*SOURCE DOCUMENT*.
What a difference a month makes! On 2023-04-03 a post here, “Geoffrey Hinton, Neural Network Pioneer, on Artificial Intelligence”, presented a CBS Saturday Morning interview with artificial intelligence pioneer Geoffrey Hinton, who has divided his time for the last ten years between the University of Toronto and Google’s “Google Brain” project. Hinton was one of the first artificial intelligence (AI) researchers to advocate artificial neural networks and was one of the developers and promoters of the backpropagation technique for training these networks, which has become central to building the large language models and generative AI systems announced in the last two years.
In the interview, he was largely dismissive of apocalyptic scenarios regarding the development and deployment of AI systems and cited Google as a company taking great care to guard against risks posed by this technology.
That was then. Now, on 2023-05-01, he has announced he has quit his job at Google and, in an interview with the New York Times describes why and how he has changed his mind about AI research and deployment.
On Monday [2023-05-01], however, he officially joined a growing chorus of critics who say those companies are racing toward danger with their aggressive campaign to create products based on generative artificial intelligence, the technology that powers popular chatbots like ChatGPT.
Dr. Hinton said he has quit his job at Google, where he has worked for more than a decade and became one of the most respected voices in the field, so he can freely speak out about the risks of A.I. A part of him, he said, now regrets his life’s work.
“I console myself with the normal excuse: If I hadn’t done it, somebody else would have,” Dr. Hinton said during a lengthy interview last week in the dining room of his home in Toronto, a short walk from where he and his students made their breakthrough.
Dr. Hinton’s journey from A.I. groundbreaker to doomsayer marks a remarkable moment for the technology industry at perhaps its most important inflection point in decades. Industry leaders believe the new A.I. systems could be as important as the introduction of the web browser in the early 1990s and could lead to breakthroughs in areas ranging from drug research to education.

*RECORD EXTRACTS*.
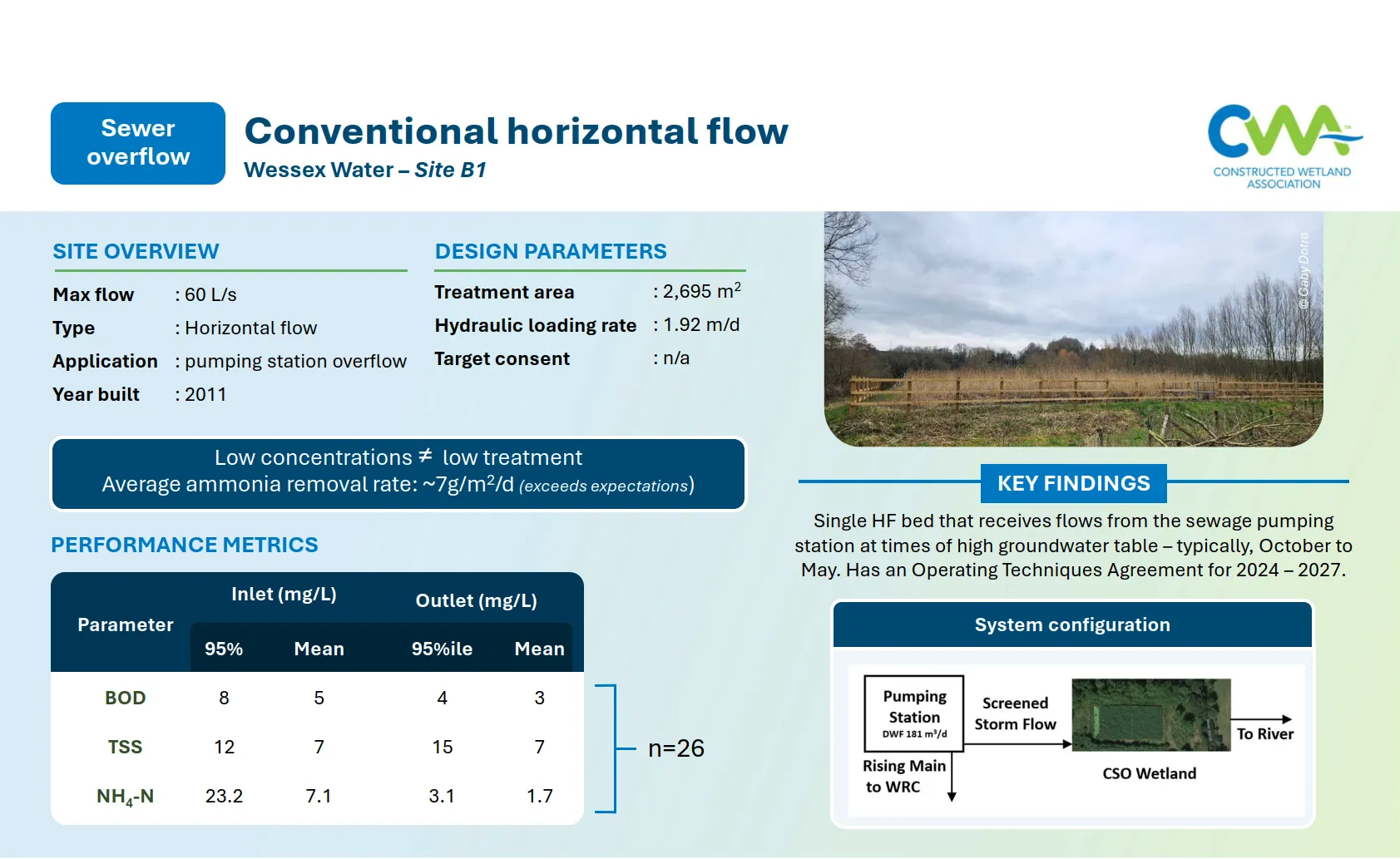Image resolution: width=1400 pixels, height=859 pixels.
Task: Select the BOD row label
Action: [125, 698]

* * *

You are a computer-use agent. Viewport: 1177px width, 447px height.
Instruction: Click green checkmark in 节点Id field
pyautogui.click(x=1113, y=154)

--

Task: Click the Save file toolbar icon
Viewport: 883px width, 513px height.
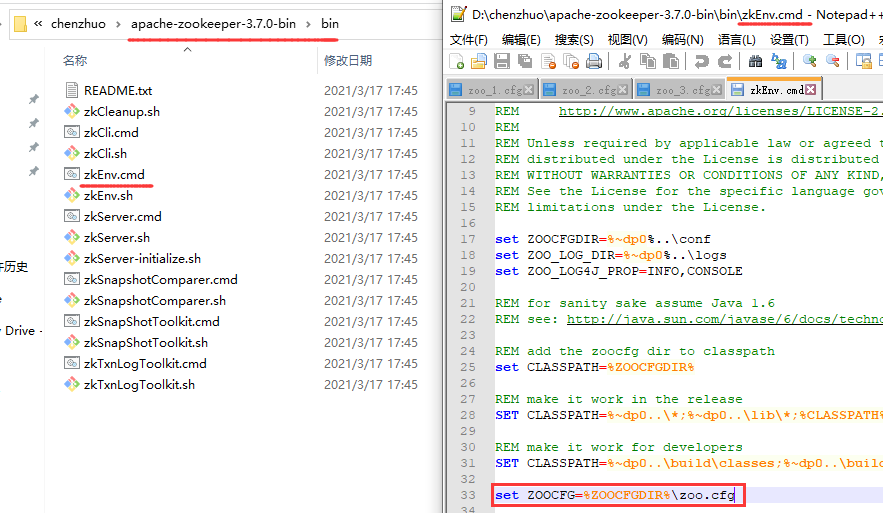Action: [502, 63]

*PROBLEM 1*. Transcribe the passage about Geoffrey Hinton from "Dr. Hinton’s journey" to "research to education.".
*PROBLEM 2*.
Answer these questions using the passage about Geoffrey Hinton:
(a) On what date did the earlier post present the CBS Saturday Morning interview?
(b) For how long had Hinton worked at Google before quitting?
(c) Industry leaders believe the new A.I. systems could be as important as the introduction of what?
*PROBLEM 3*. Resume the passage about Geoffrey Hinton after its final sentence.

*EXPECTED OUTPUT 1*.
Dr. Hinton’s journey from A.I. groundbreaker to doomsayer marks a remarkable moment for the technology industry at perhaps its most important inflection point in decades. Industry leaders believe the new A.I. systems could be as important as the introduction of the web browser in the early 1990s and could lead to breakthroughs in areas ranging from drug research to education.

*EXPECTED OUTPUT 2*.
(a) 2023-04-03
(b) More than a decade
(c) The web browser in the early 1990s

*EXPECTED OUTPUT 3*.
After discussing the open letter advocating a pause in training large AI systems (see “Pause Giant AI Experiments”, posted here on 2023-03-29) and a second letter from the Association for the Advancement of Artificial Intelligence, the article notes:
Dr. Hinton, often called “the Godfather of A.I.,” did not sign either of those letters and said he did not want to publicly criticize Google or other companies until he had quit his job. He notified the company last month that he was resigning, and on Thursday, he talked by phone with Sundar Pichai, the chief executive of Google’s parent company, Alphabet. He declined to publicly discuss the details of his conversation with Mr. Pichai.
Then, last year, as Google and OpenAI built systems using much larger amounts of data, his view changed. He still believed the systems were inferior to the human brain in some ways but he thought they were eclipsing human intelligence in others. “Maybe what is going on in these systems,” he said, “is actually a lot better than what is going on in the brain.”
As companies improve their A.I. systems, he believes, they become increasingly dangerous. “Look at how it was five years ago and how it is now,” he said of A.I. technology. “Take the difference and propagate it forwards. That’s scary.”
Until last year, he said, Google acted as a “proper steward” for the technology, careful not to release something that might cause harm. But now that Microsoft has augmented its Bing search engine with a chatbot — challenging Google’s core business — Google is racing to deploy the same kind of technology. The tech giants are locked in a competition that might be impossible to stop, Dr. Hinton said.
“The idea that this stuff could actually get smarter than people — a few people believed that,” he said. “But most people thought it was way off. And I thought it was way off. I thought it was 30 to 50 years or even longer away. Obviously, I no longer think that.”
Dr. Hinton said that when people used to ask him how he could work on technology that was potentially dangerous, he would paraphrase Robert Oppenheimer, who led the U.S. effort to build the atomic bomb: “When you see something that is technically sweet, you go ahead and do it.”
He does not say that anymore.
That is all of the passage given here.